“Disinformation is by no means a new concern, yet…innovative technologies…have enabled the dissemination of unparalleled volumes of content at unprecedented speeds,” reads a November 2022 United Nations report. Likewise, a January 2023 NewsGuard newsletter said “ChatGPT could spread toxic misinformation at unprecedented scale.”
The very idea of “disinformation” sounds terrible: poor innocent victims viciously assaulted by malicious liars. At first glance, I’m sympathetic to the idea we should stop people from saying false things, when we can find truth-authorities to at least roughly distinguish what is false. Thankfully, many widely respected authorities—including journalists, academics, regulators, and licensed professionals—do offer such services.
But we also have meta-authorities—that is, authorities on the general topic of “censorship,” such as John Milton, John Stuart Mill, Voltaire, George Orwell, Friedrich Hayek, Jürgen Habermas, Noam Chomsky, and Hannah Arendt. Most meta-authorities have warned against empowering authorities to limit what people can say, at least outside of extreme cases.

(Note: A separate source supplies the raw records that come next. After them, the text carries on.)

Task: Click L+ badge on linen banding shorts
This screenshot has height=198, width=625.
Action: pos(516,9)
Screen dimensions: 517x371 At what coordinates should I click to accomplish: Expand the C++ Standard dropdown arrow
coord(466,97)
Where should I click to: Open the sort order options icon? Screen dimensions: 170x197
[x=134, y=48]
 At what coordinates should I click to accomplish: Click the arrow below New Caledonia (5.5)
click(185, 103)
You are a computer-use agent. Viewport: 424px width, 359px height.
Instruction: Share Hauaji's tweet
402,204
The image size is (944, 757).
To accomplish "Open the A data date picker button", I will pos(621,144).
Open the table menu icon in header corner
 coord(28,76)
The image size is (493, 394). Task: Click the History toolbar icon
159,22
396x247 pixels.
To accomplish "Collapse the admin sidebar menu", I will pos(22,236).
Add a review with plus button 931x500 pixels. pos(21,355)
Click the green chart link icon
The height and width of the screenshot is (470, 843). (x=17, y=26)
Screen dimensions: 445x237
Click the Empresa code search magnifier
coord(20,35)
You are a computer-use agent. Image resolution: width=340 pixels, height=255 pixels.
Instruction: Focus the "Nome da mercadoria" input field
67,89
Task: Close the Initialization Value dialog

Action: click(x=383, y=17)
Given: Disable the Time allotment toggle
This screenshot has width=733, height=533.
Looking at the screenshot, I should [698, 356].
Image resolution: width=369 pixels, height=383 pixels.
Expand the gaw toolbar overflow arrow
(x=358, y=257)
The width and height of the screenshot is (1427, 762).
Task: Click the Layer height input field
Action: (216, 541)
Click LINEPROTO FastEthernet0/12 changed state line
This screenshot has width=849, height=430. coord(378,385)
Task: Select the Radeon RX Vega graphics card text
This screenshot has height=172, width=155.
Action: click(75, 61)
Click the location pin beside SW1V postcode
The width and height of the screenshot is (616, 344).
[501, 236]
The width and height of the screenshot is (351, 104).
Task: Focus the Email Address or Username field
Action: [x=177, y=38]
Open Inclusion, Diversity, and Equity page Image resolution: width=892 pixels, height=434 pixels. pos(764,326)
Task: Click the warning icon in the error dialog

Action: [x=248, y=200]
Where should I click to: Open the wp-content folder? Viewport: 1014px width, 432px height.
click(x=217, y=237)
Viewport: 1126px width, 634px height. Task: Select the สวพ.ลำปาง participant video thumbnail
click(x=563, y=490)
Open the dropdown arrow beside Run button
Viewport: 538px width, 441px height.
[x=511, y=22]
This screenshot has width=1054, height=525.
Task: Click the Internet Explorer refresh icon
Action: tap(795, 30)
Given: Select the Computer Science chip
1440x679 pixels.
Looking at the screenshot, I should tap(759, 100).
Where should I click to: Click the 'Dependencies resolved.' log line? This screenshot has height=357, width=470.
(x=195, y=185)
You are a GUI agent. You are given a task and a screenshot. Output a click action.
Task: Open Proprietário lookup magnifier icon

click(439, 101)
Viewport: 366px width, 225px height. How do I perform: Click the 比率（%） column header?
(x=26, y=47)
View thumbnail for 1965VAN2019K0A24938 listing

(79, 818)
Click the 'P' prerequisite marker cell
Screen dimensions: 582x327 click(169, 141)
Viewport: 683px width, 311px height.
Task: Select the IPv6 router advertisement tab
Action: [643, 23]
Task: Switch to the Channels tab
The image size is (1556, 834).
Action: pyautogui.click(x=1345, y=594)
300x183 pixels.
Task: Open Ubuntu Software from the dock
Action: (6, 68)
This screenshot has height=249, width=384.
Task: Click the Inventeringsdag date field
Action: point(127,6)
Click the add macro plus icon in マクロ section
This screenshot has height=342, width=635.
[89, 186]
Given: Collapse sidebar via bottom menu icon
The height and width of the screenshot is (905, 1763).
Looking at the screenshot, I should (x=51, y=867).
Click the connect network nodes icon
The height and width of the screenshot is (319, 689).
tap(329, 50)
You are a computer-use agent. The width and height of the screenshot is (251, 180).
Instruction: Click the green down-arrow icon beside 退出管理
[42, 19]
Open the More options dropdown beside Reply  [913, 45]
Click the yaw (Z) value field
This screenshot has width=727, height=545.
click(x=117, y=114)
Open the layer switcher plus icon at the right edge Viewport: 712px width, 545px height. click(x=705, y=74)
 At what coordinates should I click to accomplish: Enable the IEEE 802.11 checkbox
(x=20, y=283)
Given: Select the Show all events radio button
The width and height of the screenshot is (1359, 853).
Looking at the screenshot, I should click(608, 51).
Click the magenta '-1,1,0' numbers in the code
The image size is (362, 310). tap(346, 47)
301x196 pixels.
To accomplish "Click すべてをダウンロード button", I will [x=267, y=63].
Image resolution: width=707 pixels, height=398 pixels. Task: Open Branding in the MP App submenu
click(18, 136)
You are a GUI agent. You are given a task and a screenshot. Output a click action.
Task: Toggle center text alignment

These meta-authorities have said we are usually better off if our truth-authorities argue against false claims rather than censoring them. When everyone can have their say and criticize what others say, then in the long run most can at least roughly figure out who to believe. In contrast, authorities empowered to censor are typically captured by central powers seeking to silence their critics—which tends to end badly.
Some say that made sense once upon a time, back when humanity’s abilities to speak persuasively were in a natural talk equilibrium with its abilities to listen critically. But lately, unprecedented new technologies have upended this balance, putting those poor innocent listeners at a terrible disadvantage. This is why, they say, we must empower a new class of tech-savvy authorities to rebalance the scales, in part by deciding who may say what.
Many pundits have spoken gravely of the unprecedented dangers of disinformation resulting from social media and generative artificial intelligence (A.I.), dangers for which they advise new censorship regimes. Such pundits often support their advice with complex techno babble, designed to convince you that these are subtle tech issues that must be entrusted to tech experts like themselves.
Don’t believe them. The latest tech trends don’t usually make that much difference to what are the best policies. Most of the meta-authorities who have warned against censorship lived in eras long after a great many unprecedented techs had repeatedly introduced massive changes to humanity’s talk equilibrium. But as the analysis of these meta-authorities was simple and general, it was robust to the tech of their day, and so it remains relevant today.
Social media and generative A.I. might seem like big changes, but humanity has actually seen far larger changes to our systems of talking, all “unprecedented.” Consider: language, translation, reason, debate, courts, writing, printing, schools, peer review, newspapers, journalism, science, academia, police, mail, encyclopedias, libraries, indexes, telephones, movies, radio, television, computers, the internet, and search engines.
Humanity has been generally successful at managing our growing zoo of talk innovations via the key trick of calibration: We make and adjust estimates of the accuracy of different sources on different topics. We have collected many strategies for estimating source reliability, including letting different sources criticize each other, and track records comparing source claims to later-revealed realities.
As a result, we sometimes overestimate and sometimes underestimate source reliabilities, but, if we so desire, we can get it right on average. Thus, with time and experience, we should also be able to calibrate the reliability of social media and generative A.I.
Our main problem, as I see it, is that we humans are generally less interested in calibrating our sources against revealed physical truths than against social truths. That is, we want less to associate with accurate sources, and more to associate with prestigious sources, so that their prestige will rub off on us, and with tribe-affiliate sources, to affirm loyalty to our tribes.
In light of this, it could make sense to ask if any particular talk innovation, including social media or generative A.I., seems likely to exacerbate this problem. But in fact, it seems pretty hard to predict what effects these new techs might have on this problem. Maybe social media weakens prestigious sources but increases tribe-affiliation sources. It seems way too early to guess which ways generative A.I. might lean.
However, what seems clearer is that our most prestigious powers and our most powerful tribes would have big advantages in struggles over the control of any institutions authorized to censor social media or generative A.I. That is, the very act of increasing censorship would probably make the social-influence problem worse—which, of course, has long been the main warning from our meta-authorities on censorship.
Widely respected authorities should tell us if (and why) they think we are over- or underestimating the reliability of particular social media or generative A.I. sources. Then they should let us each remain free to decide for ourselves how much to believe them.